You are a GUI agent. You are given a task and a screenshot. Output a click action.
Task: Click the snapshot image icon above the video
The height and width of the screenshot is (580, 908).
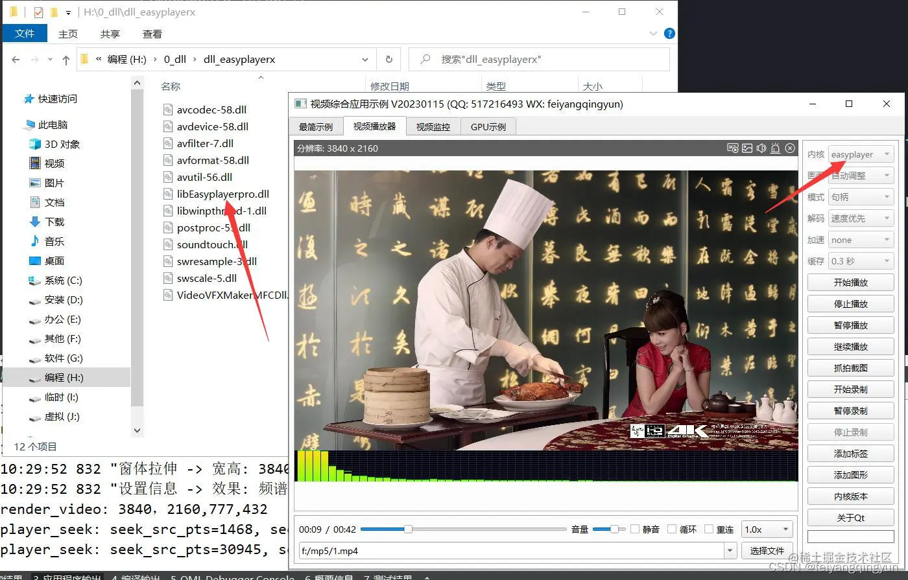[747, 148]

# # # #

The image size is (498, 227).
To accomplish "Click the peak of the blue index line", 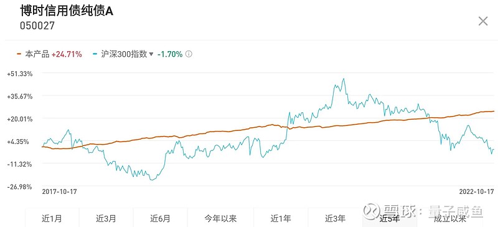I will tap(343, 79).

# # # #

## REQUIREMENT:
Tally the lines in the rows above that contain the string "screenshot", counting case-sensitively, and reply with the number alone.

## RESPONSE TO THE EXERCISE:
2